En este contexto de adaptación exprés, las videollamadas se han convertido en nuestro día a día. Herramientas como Zoom han pasado a liderar el día a día laboral, acompañadas de clásicos como Skype o Google Hangouts.
Pero más allá de la tecnología visible, lo que realmente ha hecho "clic" es nuestra forma de entender el trabajo. Nos hemos dado cuenta de que, para que una empresa siga rodando a distancia, no basta con verse las caras en una pantalla. Hace falta que los engranajes tecnológicos acompañen: datos en la nube, sistemas ERP accesibles desde cualquier dispositivo y una verdadera filosofía de "gestión sin distancias".
¿Es el fin de la oficina tradicional?
Las oficinas no desaparecerán, pero todo apunta a que tendrán un papel muy distinto. Ya no las vemos como ese lugar al que hay que acudir cada día por obligación, sino más bien como espacios de encuentro, de colaboración y de hacer equipo.

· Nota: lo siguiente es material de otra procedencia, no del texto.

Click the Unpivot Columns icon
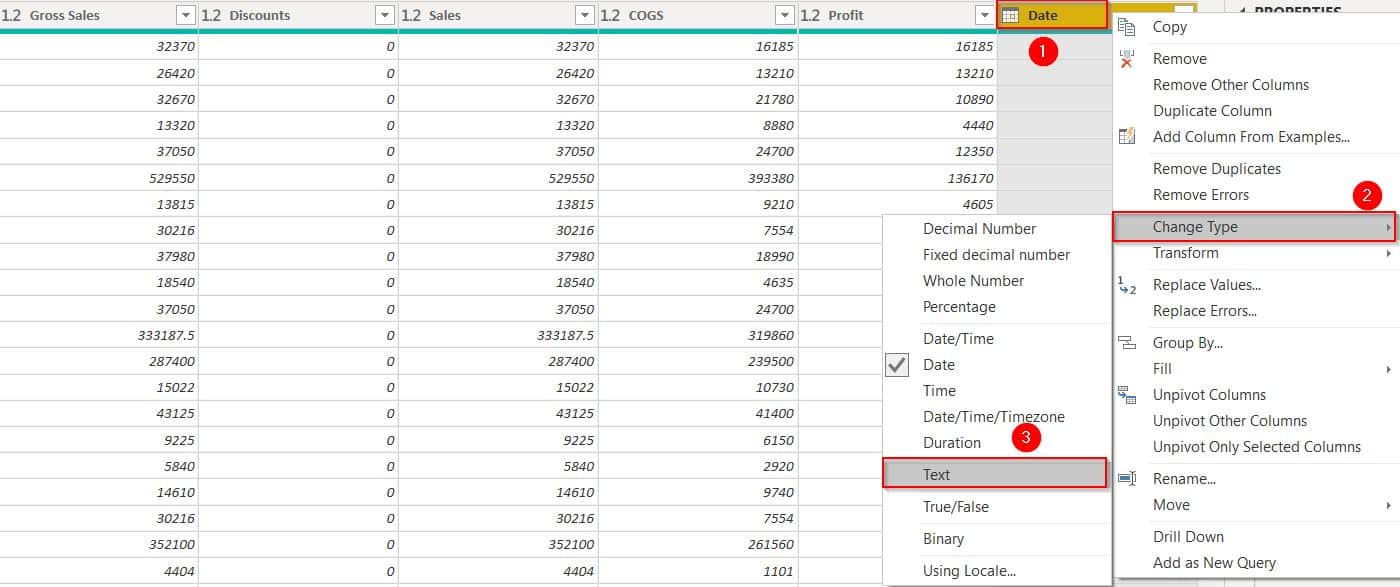 click(1129, 394)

Este cambio ya es evidente y el modelo híbrido se está imponiendo. Empresas como Twitter han sido pioneras apostando por el trabajo remoto incluso a largo plazo, anticipando una tendencia que el resto del tejido empresarial deberá abrazar en mayor o menor medida a futuro.
Además, esta flexibilidad está empezando a transformar también el mapa empresarial y vital. Al no depender tanto de una ubicación física inamovible, muchas compañías y trabajadores se están planteando moverse a zonas más baratas o tranquilas.
El 2020 nos ha enseñado a la fuerza una lección que ha venido para quedarse: el trabajo ya no es un sitio al que vas, es algo que haces.